Telix BiPASS Phase 3 Trial Announces 1st Patient Dosed in U.S.
Telix Pharmaceuticals Limited announced that the first U.S. patient has been dosed in the BiPASS™ (Biopsy of the Prostate Avoidance Stratification Study), a Phase 3 clinical trial evaluating the use of PSMA-PET imaging earlier in the prostate cancer diagnostic pathway.
The patient was dosed at Urology Austin under the supervision of Dr. Brian Mazzarella, with radiopharmaceutical supply provided by RLS Radiopharmacies. BiPASS is assessing Telix’s commercial PSMA-PET imaging agents, Illuccix® and Gozellix®, both kits for the preparation of gallium Ga 68 gozetotide injection, in men undergoing initial evaluation for suspected prostate cancer.

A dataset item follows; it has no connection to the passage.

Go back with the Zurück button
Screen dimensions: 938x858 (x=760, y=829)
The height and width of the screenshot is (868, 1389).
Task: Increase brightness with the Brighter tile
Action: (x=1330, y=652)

BiPASS is the first study designed to support marketing authorization for ^68Ga-PSMA-PET imaging in the pre-biopsy setting. The prospective, open-label Phase 3 trial will enroll approximately 250 patients across sites in the U.S. and Australia. Its primary goal is to determine whether combining MRI with Illuccix/Gozellix ^68Ga-PSMA-11 PET improves diagnostic accuracy and reduces unnecessary prostate biopsies compared with current standard practice.
Men with elevated prostate-specific antigen (PSA) levels frequently proceed from inconclusive MRI scans to template prostate biopsy—an invasive procedure that can be stressful, unpleasant, and associated with complications, while often providing no clinical benefit. In the U.S., more than one million prostate biopsies are performed each year, yet up to 75% are negative, and about one in four patients declines a physician-recommended biopsy.
The BiPASS study aims to demonstrate that earlier integration of non-invasive molecular PSMA-PET imaging can improve lesion detection and patient stratification, enabling biopsy de-escalation or, when needed, more precise targeting.
“We’re excited to participate in the BiPASS trial at Urology Austin, which brings together promising technologies and emerging trends in patient care,” said Dr. Brian Mazzarella, Vice President of Research for Urology America. “If BiPASS is successful in meeting its primary endpoint, it could eliminate the need for biopsy—reducing risks, side effects, and costs—and improve decision-making for providers and patients.”
Kevin Richardson, Chief Executive Officer of Telix Precision Medicine, added, “Illuccix and Gozellix are already transforming how clinicians treat and manage prostate cancer. By initiating this trial, we are reinforcing Telix’s commitment to patient centricity, clinical innovation, and industry leadership—with the goal of eliminating invasive biopsy.”